The biotechnologist received monitoring of environmental parameters in real time from a smartphone in a user-friendly interface.

I managed to implement a system architecture in which you can quickly add new devices, reconfigure units on the fly and combine devices from different manufacturers.

Thanks to automated order processing, the managers in the office freed up time to teach students how to sort the flower.
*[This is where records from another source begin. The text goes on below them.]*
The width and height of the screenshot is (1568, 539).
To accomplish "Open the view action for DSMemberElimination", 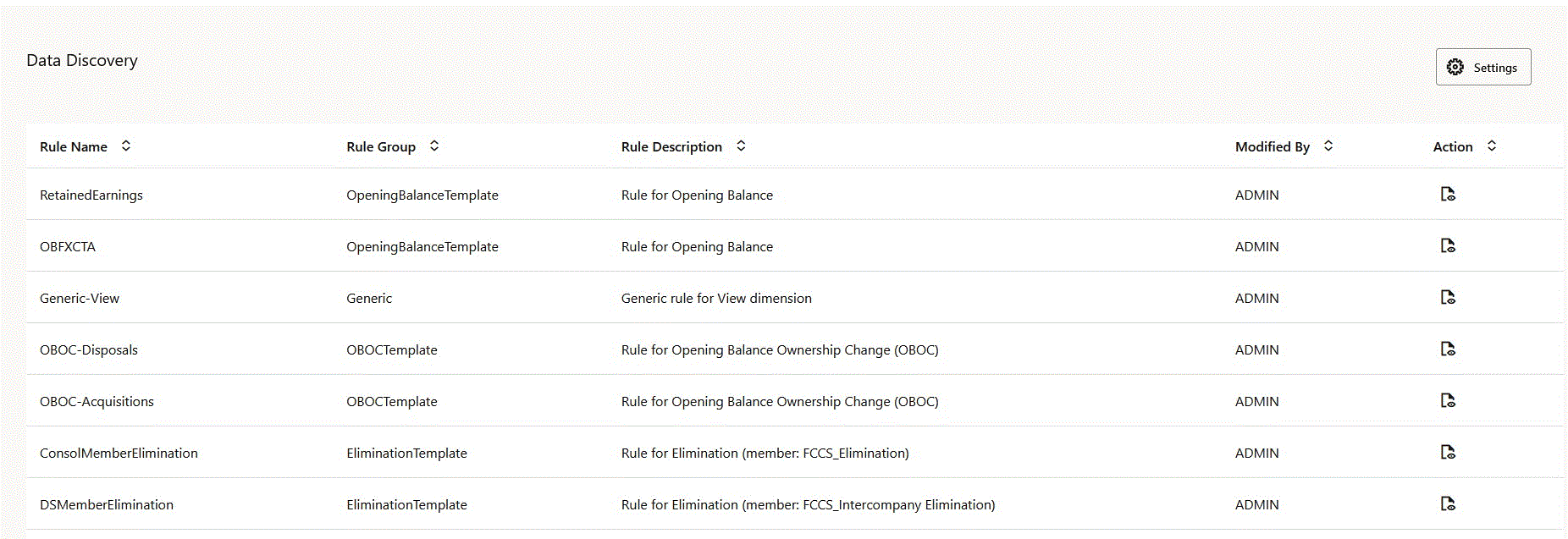I will 1448,504.
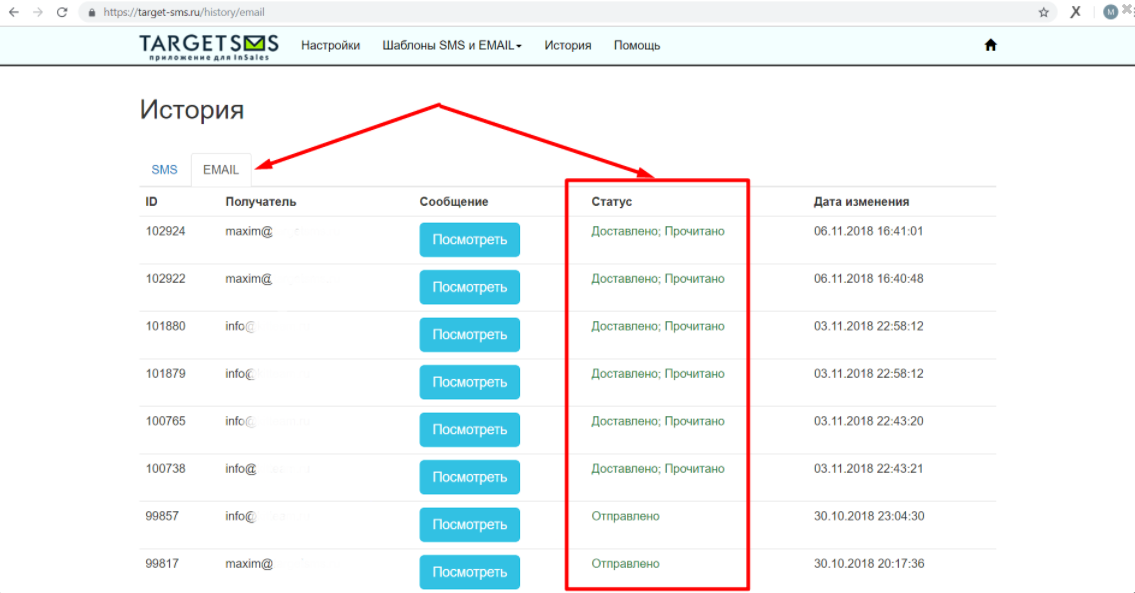Screen dimensions: 1135x593
Task: Click the padlock icon in the address bar
Action: [x=91, y=13]
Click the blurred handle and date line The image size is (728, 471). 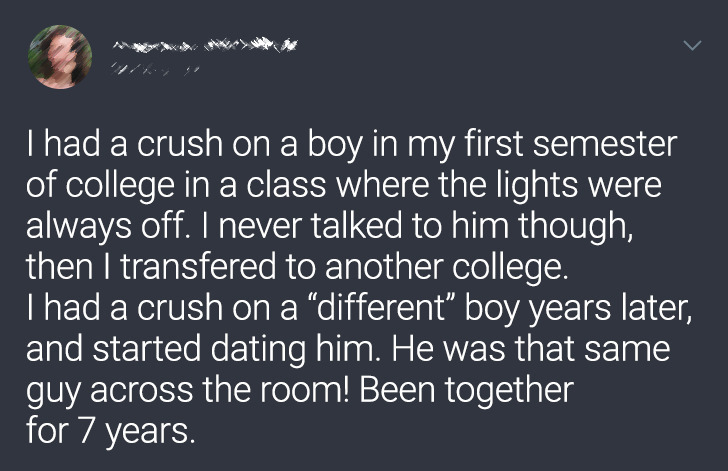coord(155,70)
Hiring hired employees to analyze supplies is an important stage in the development of the company, it was constantly postponed because there was not physically enough time for training.

My opinion on the industry

The flower business, as a private phenomenon in the agricultural sector, remains one of the most technically backward in Russia. I believe that this state of affairs is due to both the managerial will of the owners and the lack of personnel and insufficient popularization of the industry among young professionals.

I would like to believe that my work laid the foundation for the automation of the flower industry in the southern regions.


These are Evergreen greenhouses

  • If you have an intelligent engineer, it doesn't matter what problem to solve.
  • No matter how intelligent the engineer and the manager are, the two of them won't do much - you need a team.
  • If you look at the problem for a long time, it will reveal itself.
  • There are no good or bad solutions - there are solutions that work and that don't.
  • If there is a sensible manager, he will always find an intelligent engineer.